> [PROBLEM DETAILS] Each line below should be repeated exactly, but no picture should be carried over.

Collected data
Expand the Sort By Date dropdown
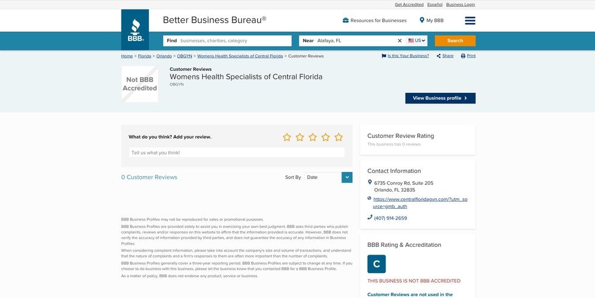This screenshot has height=298, width=595. pos(347,177)
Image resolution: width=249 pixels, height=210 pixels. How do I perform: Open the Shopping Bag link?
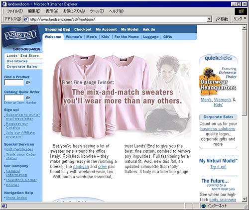point(57,29)
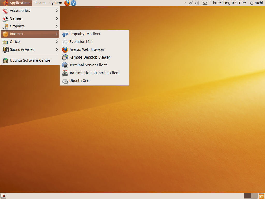Click the mail envelope indicator icon

tap(205, 3)
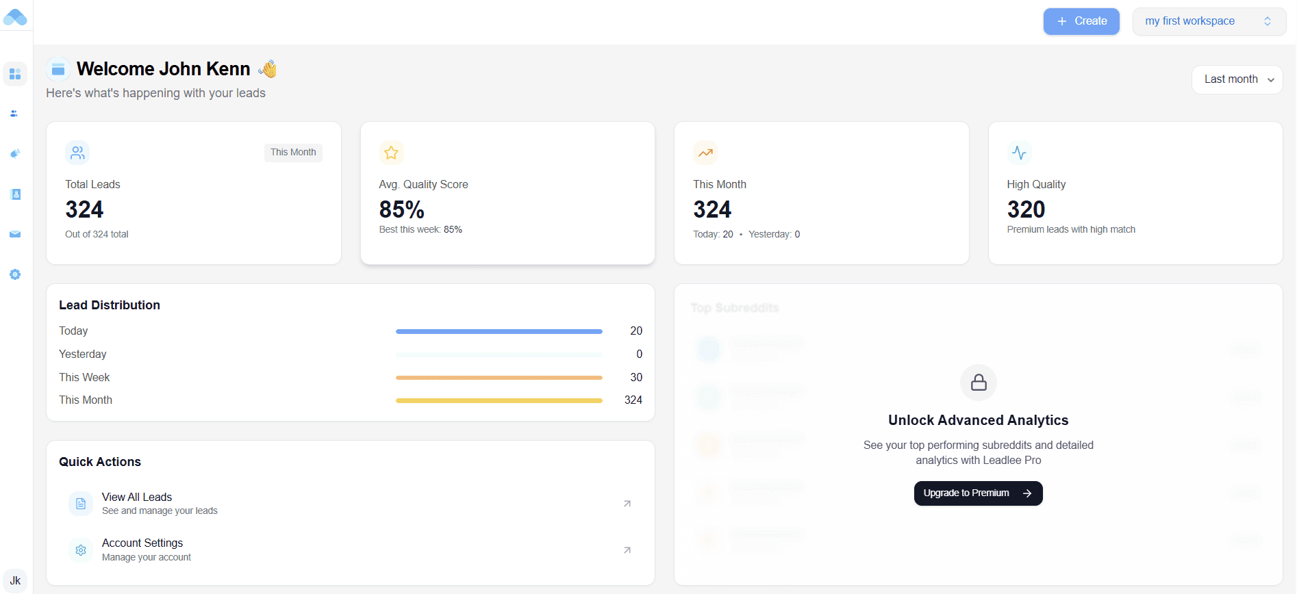Viewport: 1297px width, 594px height.
Task: Open the settings gear icon in sidebar
Action: click(15, 274)
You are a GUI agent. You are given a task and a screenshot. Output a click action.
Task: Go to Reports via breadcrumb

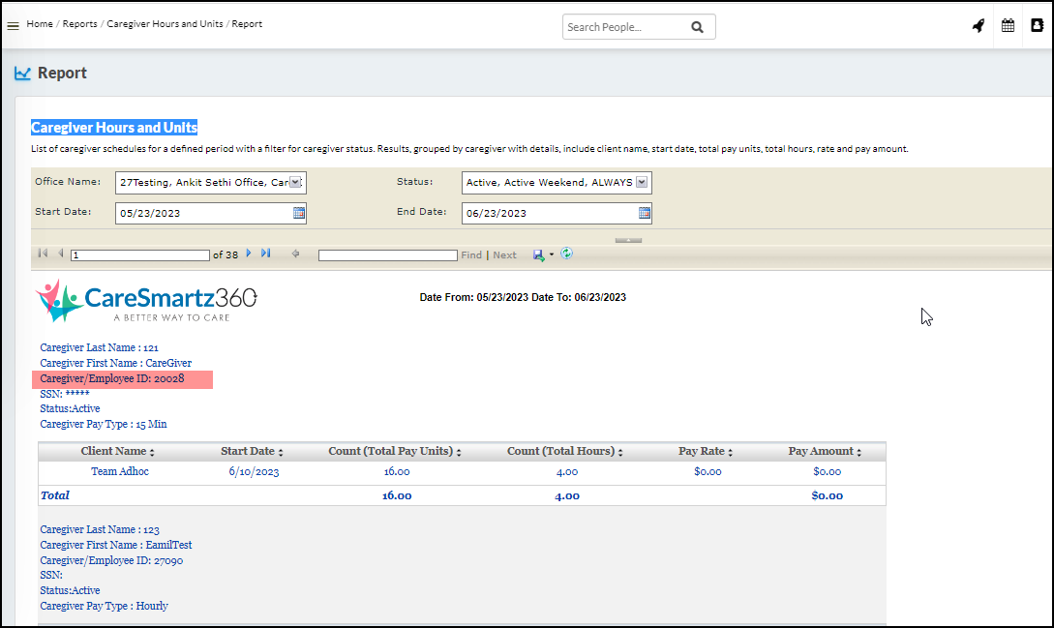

> [EXERCISE SOLUTION]
Expand the Sort By Date dropdown
This screenshot has height=298, width=595. pos(347,177)
Image resolution: width=249 pixels, height=210 pixels. How do I perform: Open the Shopping Bag link?
point(57,29)
Click the mail envelope indicator icon

tap(205, 3)
Viewport: 1297px width, 594px height.
Task: Open the settings gear icon in sidebar
Action: click(15, 274)
You are a GUI agent. You are given a task and a screenshot. Output a click action.
Task: Go to Reports via breadcrumb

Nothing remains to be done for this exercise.